Waren das Schüsse? Merkwürdige Gestalten tummeln sich auf der Altenburg. Drei Typen mit aberwitzigen Hüten schleichen um Bambergs Wahrzeichen - bewaffnet mit einer Axt und ihrer "Donnerbüchse". Tatsächlich wollen "Malente", "Flinn" und "Donnerjakob" Kutschen überfallen, um an Schmuck und Bares zu kommen. Kutschen? Tja, auf dem neuesten Stand der Technik ist das räuberische Trio nicht, das der Vergangenheit entsprang: Einem Bilderbuchklassiker von Tomi Ungerer, den Chapeau Claque ab 11. Juni zu neuem Leben erweckt.

Zum zehnten Mal besetzt das Theater den Burggraben, wo diesmal auch überdachte Zuschauerränge aufgebaut werden. Vor historischer Kulisse hatten im vergangenen Jahr rund 6500 Besucher den "kleinen dicke Ritter" kämpfen sehen. "Zum 85. Geburtstag von Tomi Ungerer greifen wir nun seine Geschichte auf, die ich vor einer Weile im Kindergarten meines Sohnes wiederentdeckte", sagt Heidi Lehnert, die als Produktionsleiterin und Schauspielerin in einer Doppelfunktion agiert. Ein märchenhafter Stoff würde modern aufbereitet, um kleinen Theaterfans von Freundschaft und anderen wahren Werten zu erzählen.

Unter der Regie von Marsha Cox, die erstmals mit Chapeau Claque arbeitet, laufen die Probenarbeiten. Von der Alten Seilerei aus zogen die "drei Räuber" mittlerweile aufs Altenburggelände, wo Valentin Kärner, Benjamin Bochmann und Pascal Averibou nun auf "Beutezüge" gehen. Begleitet von Susanna Bauernfeind, die "Tiffany" spielt: ein Waisenkind, das "Malente", "Flinn" und "Donnerjakob" bei einem Überfall "einkassierten". Dann aber wickelt die Kleine die drei Räuber um den Finger, die ihr im Kampf gegen eine schurkische Tante helfen: dargestellt von Heidi Lehnert.

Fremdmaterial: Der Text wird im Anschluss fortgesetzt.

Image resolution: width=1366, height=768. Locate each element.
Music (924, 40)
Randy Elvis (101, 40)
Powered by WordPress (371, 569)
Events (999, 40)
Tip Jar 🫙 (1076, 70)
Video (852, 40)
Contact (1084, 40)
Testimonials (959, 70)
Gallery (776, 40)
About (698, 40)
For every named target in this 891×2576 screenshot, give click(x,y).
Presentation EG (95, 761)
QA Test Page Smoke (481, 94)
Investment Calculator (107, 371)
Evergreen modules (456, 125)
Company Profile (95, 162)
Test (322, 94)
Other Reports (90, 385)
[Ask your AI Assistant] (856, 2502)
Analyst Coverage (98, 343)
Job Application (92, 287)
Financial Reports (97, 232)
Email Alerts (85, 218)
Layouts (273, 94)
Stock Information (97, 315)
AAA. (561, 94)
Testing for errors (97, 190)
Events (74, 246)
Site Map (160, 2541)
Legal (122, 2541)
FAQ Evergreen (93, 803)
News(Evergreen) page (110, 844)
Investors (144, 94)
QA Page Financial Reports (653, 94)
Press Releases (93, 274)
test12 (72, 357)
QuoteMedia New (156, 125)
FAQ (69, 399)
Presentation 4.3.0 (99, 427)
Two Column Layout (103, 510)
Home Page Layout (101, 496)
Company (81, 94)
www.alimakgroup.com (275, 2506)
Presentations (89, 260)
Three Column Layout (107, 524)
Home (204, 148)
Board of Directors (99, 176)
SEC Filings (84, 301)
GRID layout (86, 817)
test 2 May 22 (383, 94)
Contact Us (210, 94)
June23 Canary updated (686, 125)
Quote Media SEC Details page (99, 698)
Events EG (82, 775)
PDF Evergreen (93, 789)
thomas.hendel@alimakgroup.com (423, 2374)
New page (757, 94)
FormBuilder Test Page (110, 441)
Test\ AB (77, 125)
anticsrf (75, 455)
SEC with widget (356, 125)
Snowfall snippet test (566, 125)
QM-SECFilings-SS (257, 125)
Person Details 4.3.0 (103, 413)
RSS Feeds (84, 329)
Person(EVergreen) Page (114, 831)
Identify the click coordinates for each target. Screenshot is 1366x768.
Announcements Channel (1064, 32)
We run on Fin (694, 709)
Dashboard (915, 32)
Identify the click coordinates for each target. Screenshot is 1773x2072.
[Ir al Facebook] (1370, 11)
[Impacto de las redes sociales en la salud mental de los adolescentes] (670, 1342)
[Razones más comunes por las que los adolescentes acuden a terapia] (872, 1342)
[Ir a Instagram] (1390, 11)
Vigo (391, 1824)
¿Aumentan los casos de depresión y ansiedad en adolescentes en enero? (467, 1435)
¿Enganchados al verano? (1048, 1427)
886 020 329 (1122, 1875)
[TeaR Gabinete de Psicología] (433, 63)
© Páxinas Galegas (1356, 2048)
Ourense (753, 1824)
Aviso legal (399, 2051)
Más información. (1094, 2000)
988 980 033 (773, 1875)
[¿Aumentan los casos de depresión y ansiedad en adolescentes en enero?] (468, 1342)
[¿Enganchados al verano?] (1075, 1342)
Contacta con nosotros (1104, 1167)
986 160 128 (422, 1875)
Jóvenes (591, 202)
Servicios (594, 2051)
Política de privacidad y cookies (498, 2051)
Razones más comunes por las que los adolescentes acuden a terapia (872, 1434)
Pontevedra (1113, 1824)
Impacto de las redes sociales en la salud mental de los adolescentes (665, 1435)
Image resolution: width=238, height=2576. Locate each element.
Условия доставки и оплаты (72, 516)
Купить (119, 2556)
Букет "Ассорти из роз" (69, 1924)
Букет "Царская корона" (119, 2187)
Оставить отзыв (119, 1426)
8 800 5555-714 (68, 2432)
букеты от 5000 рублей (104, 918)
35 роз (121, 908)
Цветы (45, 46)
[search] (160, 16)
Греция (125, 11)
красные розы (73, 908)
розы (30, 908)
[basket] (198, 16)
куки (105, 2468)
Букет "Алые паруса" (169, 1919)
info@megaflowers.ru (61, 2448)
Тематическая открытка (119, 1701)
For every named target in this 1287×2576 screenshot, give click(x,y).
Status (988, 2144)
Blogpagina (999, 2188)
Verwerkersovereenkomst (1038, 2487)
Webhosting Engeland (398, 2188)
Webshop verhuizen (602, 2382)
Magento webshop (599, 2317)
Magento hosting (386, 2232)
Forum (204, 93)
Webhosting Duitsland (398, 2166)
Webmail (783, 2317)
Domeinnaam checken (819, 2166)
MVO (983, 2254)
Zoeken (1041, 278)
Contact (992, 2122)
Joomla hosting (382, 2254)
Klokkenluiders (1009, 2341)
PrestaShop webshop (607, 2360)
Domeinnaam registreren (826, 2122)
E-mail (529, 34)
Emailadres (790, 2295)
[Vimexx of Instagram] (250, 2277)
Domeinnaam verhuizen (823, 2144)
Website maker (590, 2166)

"Die größte Herausforderung war für mich, aus einem Bilderbuch mit einfacher Handlung eine bühnentaugliche Geschichte zu ziehen", berichtet Marsha Cox: Eine Fränkin mit amerikanischen Wurzeln, die sich in den vergangenen Jahren vor allem als Schauspiel- und Stimmtrainerin profilierte. Als faszinierend beschreibt es die Regisseurin, erstmals mit dem kleinen Ensemble von Chapeau Claque zu arbeiten. "Der Umgang mit den Darstellern, die ja in mehr als einer Rolle zu sehen sind, war von Anfang an eine Riesengaudi." Zumal die begleitende Musik von Rolf Böhm für Stimmung sorgt, wie sich ab 11. Juni auch das Publikum überzeugen kann.


Vom Opfer zur Täterin

Hinter der Räuberpistole steckt für Marsha Cox noch eine andere Geschichte, über die man philosophieren kann. "Sie zeigt, wie unterschiedlich Menschen mit schlimmen Erfahrungen umgehen: in diesem Fall Jahren im Waisenhaus, aus denen jeder seine eigenen Lehren zog." Bis hin zu "Tiffanys" Tante, die sich vom Opfer zur Täterin entwickelt und das erlittene Unrecht an die nächste Generation weitergibt.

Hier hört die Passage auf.